+++ READING PASSAGE +++

Stikir Sticks the Landing

Published: December 31, 2019 12:00 PM /

By: Samuel Guglielmo

 

Making a video game is probably one of the toughest things you can do. Making a video game about the difficulties of making the video game you're currently making? That's both difficult and super meta. Despite the hardship, Stikir takes an honest shot at this lofty goal and comes away with something weird and exciting because of it.

The plot consists of the developer's personal musings on video game creation. It's not really coherent or deep, rather it's mostly just some messages from the developer with their, often humorous, thoughts on making Stikir. It's bizarre and abstract, but that's the vibe that the whole game goes for. Considering that, it does a fantastic job of getting me in the mood.

Sticks the Landing

stikir
Oh look, it's me every time I go outside

It's really tough to pin Stikir into any single genre. It wants to be everything and takes a shot at everything. The genres can change as rapidly as the "narrator" decides to try something different. At one point, it's a platformer, then it becomes a SHMUP, then it's a racing game before it becomes an adventure game. The game opens with the player choosing a protagonist that doesn't steal its art style too much from another game. Another section needs you to transport water to a coffee machine by solving a pipe puzzle. At one point I made friends with a giant crying deer so I could play pong. Most of the time, you’re playing a 2D platformer, but it doesn't particularly feel fair to try and pigeonhole Stikir into a single genre. Stikir is, well... Stikir.

+++ INFORMATION PROVIDED +++

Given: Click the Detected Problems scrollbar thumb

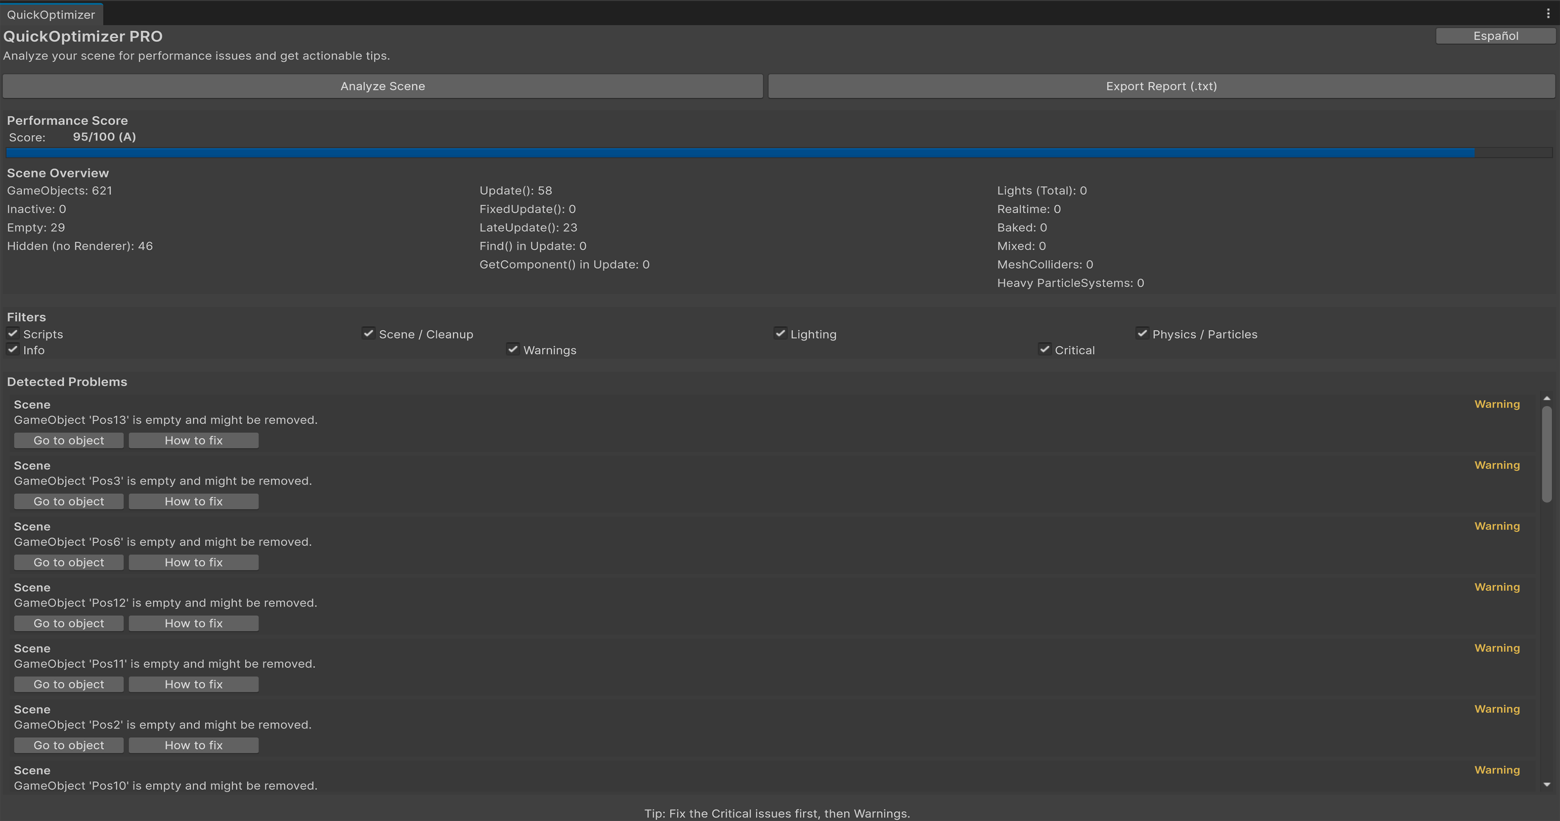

+++
+++ INFORMATION PROVIDED +++

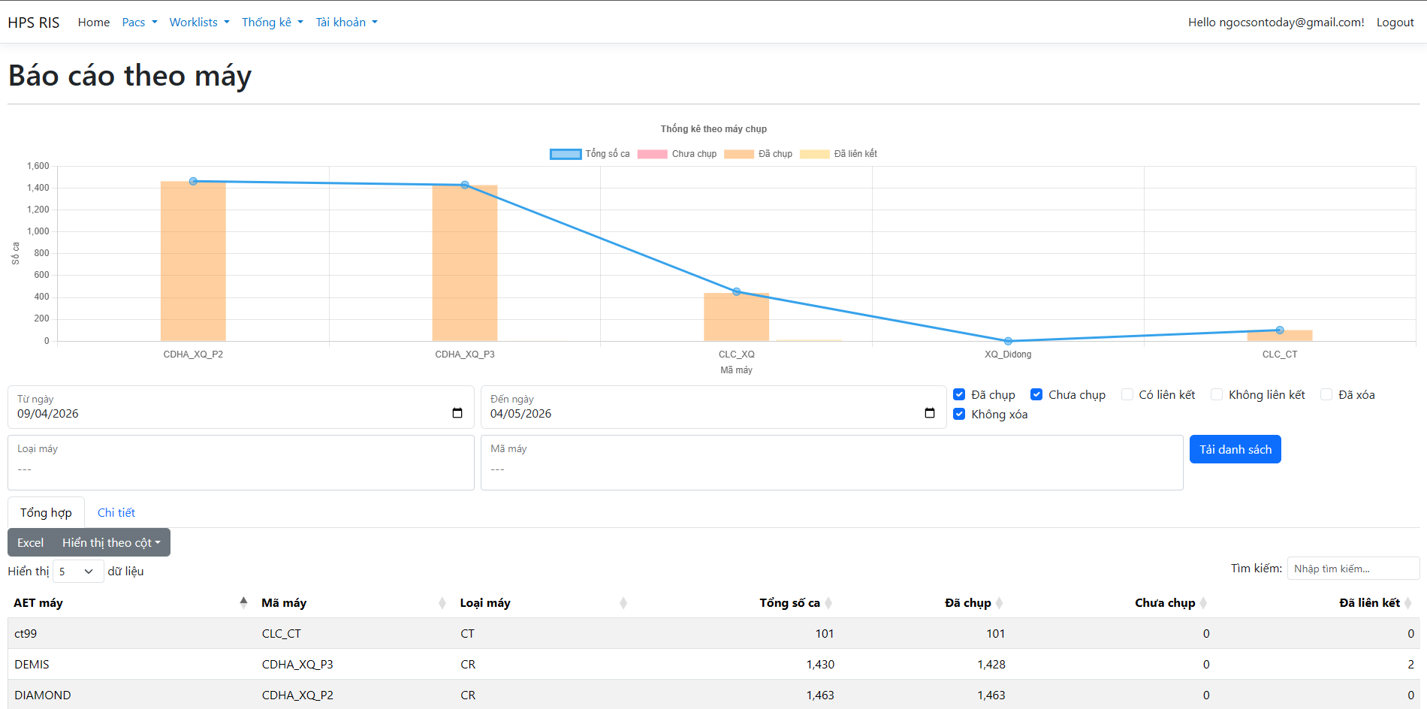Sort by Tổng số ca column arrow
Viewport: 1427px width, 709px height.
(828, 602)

+++

WHAT TO WORK ON:
[1] In the Stikir review, what does one section require the player to carry to a coffee machine?
[2] Write out the Stikir review starting at the words "By: Samuel Guglielmo" and stopping after "because of it.", switching "lofty goal" to "ambitious goal".
Answer from the Stikir review alone.

THE SOLUTIONS:
[1] Water, by solving a pipe puzzle.

[2]
By: Samuel Guglielmo

 

Making a video game is probably one of the toughest things you can do. Making a video game about the difficulties of making the video game you're currently making? That's both difficult and super meta. Despite the hardship, Stikir takes an honest shot at this ambitious goal and comes away with something weird and exciting because of it.